Let me explain: when all the fuss about the crisis erupted — and, as you’d expect, it was grossly exaggerated by the mass media — most people initially felt very insecure and uncertain about the future.  Even hardcore oenophiles refrained from going out, attending wine tastings and events, and in general enjoying their life as before.

I’m happy to report, however, that things are nowhere near like this nowadays.
I’m not saying that they are back to their pre-crisis normal — and they shouldn’t be.  But what we’re now seeing is a positive turn towards efficiency and value, which are notions that —admittedly— we didn’t use to pay too much attention to before.

In the wine business the situation is serious but, I believe, ultimately promising.
There have been plenty of rumours about retailers and wholesalers being in financial trouble, while there have even been a few closures and forced take-overs.  On the other hand, the majority of the businesses in the sector are now more sensitive to the needs of the consumer, and they know that they have to offer true value for money, even if it means lower profit margins.

It is a widely held belief that true professionals will survive and eventually prosper — and this is vital, in a market that has historically been very badly managed and almost totally unregulated. In addition, based on indications so far, I truly believe that (a big chunk of) the future belongs to wine sales over the Internet.  That can only be good news, as it will hopefully contribute to the evolution of a healthier, more open and competitive market in the future.


For wine-lovers, the crisis so far seems to be leading to new, unchartered, but certainly beneficial paths.

People may be eating out less, but they certainly get together more.  Financial hardship seems to be fostering creativity and togetherness, so people organize dinners at home more than ever before, with wine taking the centre stage.
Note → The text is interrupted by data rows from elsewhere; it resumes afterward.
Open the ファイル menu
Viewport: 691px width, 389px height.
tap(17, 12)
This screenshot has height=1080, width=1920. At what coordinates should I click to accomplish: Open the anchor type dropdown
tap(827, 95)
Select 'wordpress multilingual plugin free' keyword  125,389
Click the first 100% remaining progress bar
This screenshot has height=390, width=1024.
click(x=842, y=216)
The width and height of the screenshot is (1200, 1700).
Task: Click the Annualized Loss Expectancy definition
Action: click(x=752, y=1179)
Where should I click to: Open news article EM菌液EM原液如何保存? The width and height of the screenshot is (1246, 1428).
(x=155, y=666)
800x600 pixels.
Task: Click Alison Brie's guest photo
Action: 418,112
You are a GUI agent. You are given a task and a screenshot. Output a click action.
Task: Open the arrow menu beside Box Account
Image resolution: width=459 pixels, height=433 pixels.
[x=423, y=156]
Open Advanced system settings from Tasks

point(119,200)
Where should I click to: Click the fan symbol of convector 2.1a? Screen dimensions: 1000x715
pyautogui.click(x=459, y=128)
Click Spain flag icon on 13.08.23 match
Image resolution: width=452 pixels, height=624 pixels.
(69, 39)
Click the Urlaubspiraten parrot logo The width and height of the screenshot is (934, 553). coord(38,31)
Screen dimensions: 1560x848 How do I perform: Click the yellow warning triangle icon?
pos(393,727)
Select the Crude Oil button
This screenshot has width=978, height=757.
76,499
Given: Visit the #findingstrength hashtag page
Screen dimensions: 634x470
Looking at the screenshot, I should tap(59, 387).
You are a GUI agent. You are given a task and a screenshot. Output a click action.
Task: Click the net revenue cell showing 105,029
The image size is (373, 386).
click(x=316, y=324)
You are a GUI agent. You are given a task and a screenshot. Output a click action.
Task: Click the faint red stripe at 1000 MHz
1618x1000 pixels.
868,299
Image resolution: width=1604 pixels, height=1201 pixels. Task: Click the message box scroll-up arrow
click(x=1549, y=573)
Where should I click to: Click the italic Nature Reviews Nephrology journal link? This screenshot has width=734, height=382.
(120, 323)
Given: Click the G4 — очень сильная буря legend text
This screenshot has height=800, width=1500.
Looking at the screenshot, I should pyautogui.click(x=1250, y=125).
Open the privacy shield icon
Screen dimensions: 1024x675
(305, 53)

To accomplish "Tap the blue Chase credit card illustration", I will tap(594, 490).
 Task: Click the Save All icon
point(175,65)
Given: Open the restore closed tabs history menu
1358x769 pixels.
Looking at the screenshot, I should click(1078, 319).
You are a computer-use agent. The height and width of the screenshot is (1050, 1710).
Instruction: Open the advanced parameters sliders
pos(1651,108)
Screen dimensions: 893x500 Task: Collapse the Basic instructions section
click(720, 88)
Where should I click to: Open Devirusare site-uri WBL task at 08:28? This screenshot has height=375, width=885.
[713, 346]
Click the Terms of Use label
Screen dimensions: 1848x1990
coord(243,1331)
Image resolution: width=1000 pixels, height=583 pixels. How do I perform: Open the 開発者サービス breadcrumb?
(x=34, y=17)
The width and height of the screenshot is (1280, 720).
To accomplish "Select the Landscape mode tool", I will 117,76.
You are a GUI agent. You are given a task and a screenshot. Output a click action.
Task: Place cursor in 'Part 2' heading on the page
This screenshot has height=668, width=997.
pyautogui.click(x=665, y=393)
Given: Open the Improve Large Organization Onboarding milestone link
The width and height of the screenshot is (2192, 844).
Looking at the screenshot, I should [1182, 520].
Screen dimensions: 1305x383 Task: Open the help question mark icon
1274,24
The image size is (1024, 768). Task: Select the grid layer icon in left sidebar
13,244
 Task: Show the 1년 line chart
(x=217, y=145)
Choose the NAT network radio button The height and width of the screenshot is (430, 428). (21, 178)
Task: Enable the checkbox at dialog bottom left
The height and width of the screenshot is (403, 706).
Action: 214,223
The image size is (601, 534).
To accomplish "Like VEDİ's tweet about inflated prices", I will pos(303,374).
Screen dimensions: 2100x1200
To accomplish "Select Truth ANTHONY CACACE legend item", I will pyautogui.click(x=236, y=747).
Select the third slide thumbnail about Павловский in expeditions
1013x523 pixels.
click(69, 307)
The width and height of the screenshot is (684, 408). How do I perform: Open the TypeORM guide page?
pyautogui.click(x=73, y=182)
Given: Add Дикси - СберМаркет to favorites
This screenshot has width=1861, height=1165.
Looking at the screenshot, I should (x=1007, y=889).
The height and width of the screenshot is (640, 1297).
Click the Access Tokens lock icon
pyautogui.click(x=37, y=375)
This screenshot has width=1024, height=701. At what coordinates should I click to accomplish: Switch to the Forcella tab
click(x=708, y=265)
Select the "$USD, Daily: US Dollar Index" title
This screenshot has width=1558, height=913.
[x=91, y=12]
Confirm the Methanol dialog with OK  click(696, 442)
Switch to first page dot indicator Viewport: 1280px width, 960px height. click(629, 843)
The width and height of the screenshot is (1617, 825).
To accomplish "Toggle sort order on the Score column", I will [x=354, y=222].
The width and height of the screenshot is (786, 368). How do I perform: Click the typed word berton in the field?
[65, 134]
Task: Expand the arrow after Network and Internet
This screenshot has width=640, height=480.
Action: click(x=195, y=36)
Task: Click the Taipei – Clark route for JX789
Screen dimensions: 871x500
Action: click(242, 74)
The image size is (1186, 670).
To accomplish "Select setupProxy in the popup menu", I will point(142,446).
When they do go out, they are more vigilant than ever in identifying (and promoting) businesses such as retail outlets and restaurants that sell wine at a reasonable price, while they are much more prepared to penalize those who continue to charge unreasonably, hoping for a quick buck.

Finally, even though the Greek restaurant scene, at least in the major urban areas, was never geared towards BYOB, this now seems to be becoming a silent practice amongst a growing number of restaurants and tavernas, whose owners not only don’t resist it, but are even happy to not charge corkage.

Abroad, Greek wine seems to be doing even better.
International interest in our native varieties continues to be high, while more and more major markets in North America, Asia-Pacific as well as Russia, seem to be importing Greek wines of various styles and appellations.  This, I have to say, comes mostly as a result of the increased extroversion of Greek producers who are actively pursuing exports, offering top quality wines at very good prices.  However, a strategic plan is also underway, commissioned and executed by the official body that governs the Greek wine sector, aiming at the effective (re)positioning of Greek wines in major international markets.

I could go on — but I think you get the idea.  No one asked for the crisis to happen, and no one certainly ever hoped for it. But it looks like Greek wine may come out of it not only standing tall, but even in a better shape than before.

Am I an incurable optimist? Possibly.  Let time prove me wrong.  Or right.  But let us all make sure that we play our part in this effort, in the meantime…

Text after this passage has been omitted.